In Denmark, a woman is entitled to four weeks pregnancy leave (yes, before the baby is even born!) followed by 52 weeks of paid leave that can be shared between parents. And Alexander, whose own two children incidentally “didn’t cry much” when they were infants, thinks there is another crucial reason why Danish babies – who also displayed the lowest levels of colic in the study – cry less: breastfeeding. “It’s just the done thing in Denmark,” she says of a country that routinely has among the world’s highest breastfeeding rates. (According to a 2016 study in the Lancet, the UK has the lowest rate in the world.) “In other countries, there are continual discussions about whether you should or shouldn’t breastfeed. In Denmark, breastfeeding has never gone out of style. And everyone does it for a year.”

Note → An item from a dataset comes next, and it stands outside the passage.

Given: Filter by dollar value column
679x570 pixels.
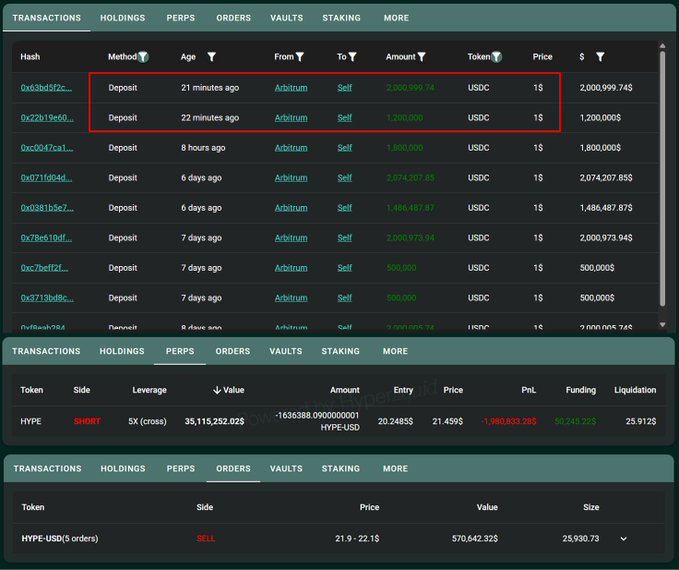Looking at the screenshot, I should tap(600, 57).
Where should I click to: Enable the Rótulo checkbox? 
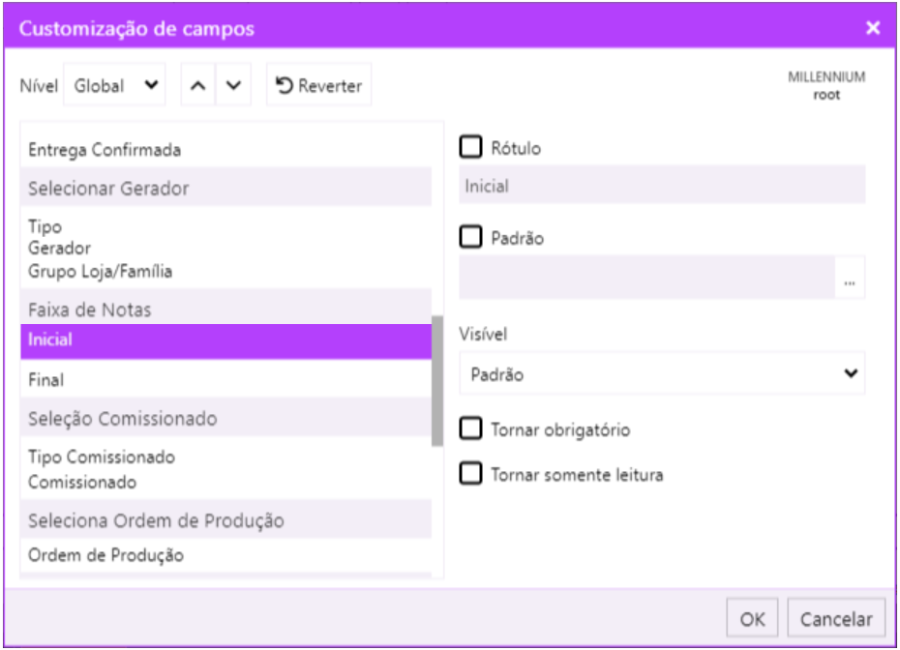(x=470, y=148)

Alexander, who is American but raised her children in the Danish city of Odense, adds: “I was a breastfeeding maniac, but I had a lot of problems. It was very difficult for me, and most people in my situation would have stopped. My Danish family’s response was: ‘Well, if you want to breastfeed, you will,’ so I was like: ‘OK, I’d better get back to it.’”
For Iben Dissing Sandahl, Alexander’s co-author and mother of two teenage daughters who – you guessed it – “didn’t cry much” as babies, a lot of it comes down to the Danish attitude to life in general. “We are an honest and authentic people,” she tells me. “We are surrounded by social support and are less likely to become angry, sad or frustrated when our babies are crying. And we are good at embracing all kinds of feelings, so we aren’t scared [if they do]. Instead, we try to connect with the babies when they cry.”
So Danish babies do cry after all: but, in Denmark, people are more accepting of it? “Exactly,” Sandahl says. “It’s how babies communicate and it’s about trying to understand it. What is the baby trying to tell us as a parent when they cry?”